» **Work request**
Your answer should be the entire listing, printed exactly.
▽
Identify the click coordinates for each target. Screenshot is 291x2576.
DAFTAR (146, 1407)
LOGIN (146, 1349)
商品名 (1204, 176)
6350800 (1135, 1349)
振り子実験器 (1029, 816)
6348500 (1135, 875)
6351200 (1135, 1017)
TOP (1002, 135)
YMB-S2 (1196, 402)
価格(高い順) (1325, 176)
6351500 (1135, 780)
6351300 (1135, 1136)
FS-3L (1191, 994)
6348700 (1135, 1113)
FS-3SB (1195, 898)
△
» **Expected answer**
Identify the click coordinates for each target. Screenshot is 291x2576.
DAFTAR (146, 1407)
LOGIN (146, 1349)
商品名 (1204, 176)
6350800 (1135, 1349)
振り子実験器 (1029, 816)
6348500 (1135, 875)
6351200 (1135, 1017)
TOP (1002, 135)
YMB-S2 (1196, 402)
価格(高い順) (1325, 176)
6351500 (1135, 780)
6351300 (1135, 1136)
FS-3L (1191, 994)
6348700 (1135, 1113)
FS-3SB (1195, 898)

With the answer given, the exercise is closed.